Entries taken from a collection
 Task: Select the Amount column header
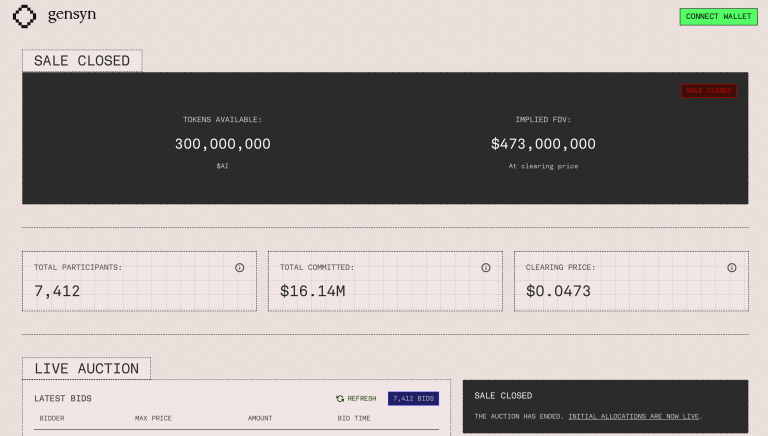tap(260, 419)
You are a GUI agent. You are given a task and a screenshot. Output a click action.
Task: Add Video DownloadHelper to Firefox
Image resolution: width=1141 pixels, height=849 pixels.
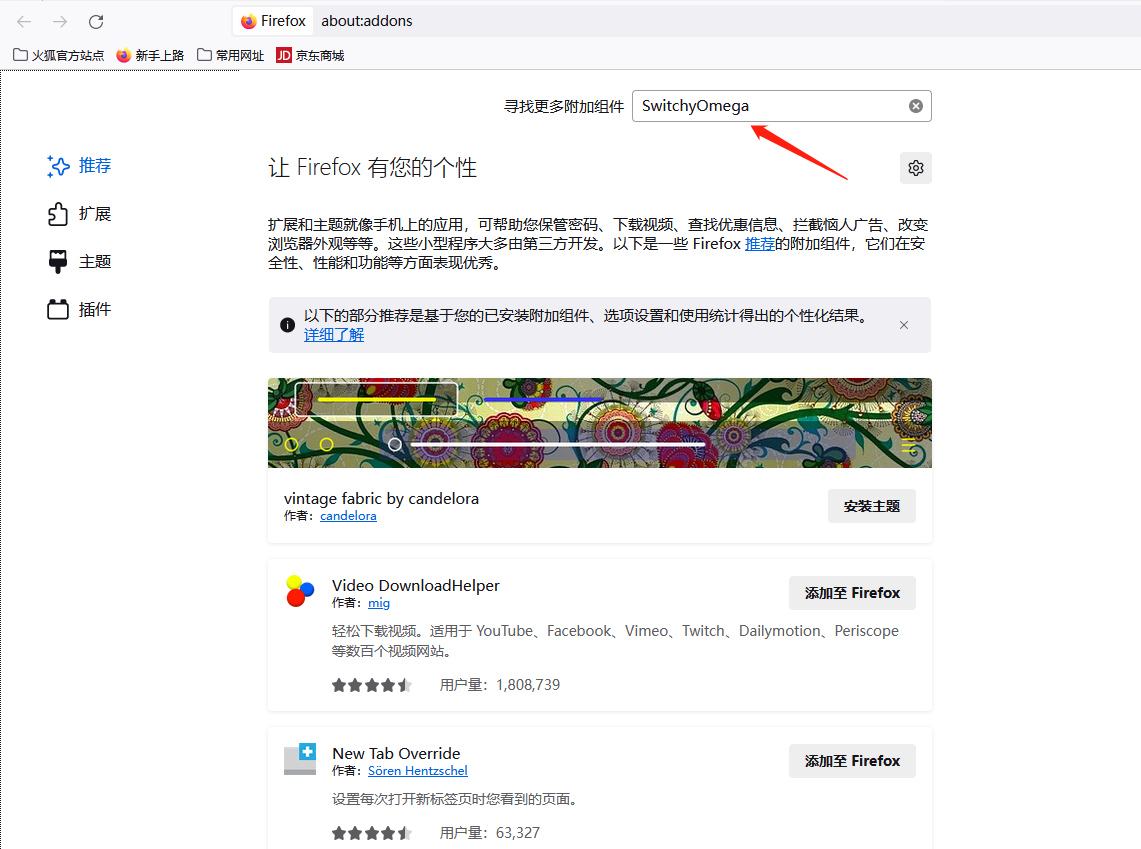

■ **INSTRUCTIONS TO FOLLOW**
The copy must match every line of the data exactly and contain no pictures.

■ **RESPONSE AREA**
 Task: Select the Amount column header
tap(260, 419)
You are a GUI agent. You are given a task and a screenshot. Output a click action.
Task: Add Video DownloadHelper to Firefox
Image resolution: width=1141 pixels, height=849 pixels.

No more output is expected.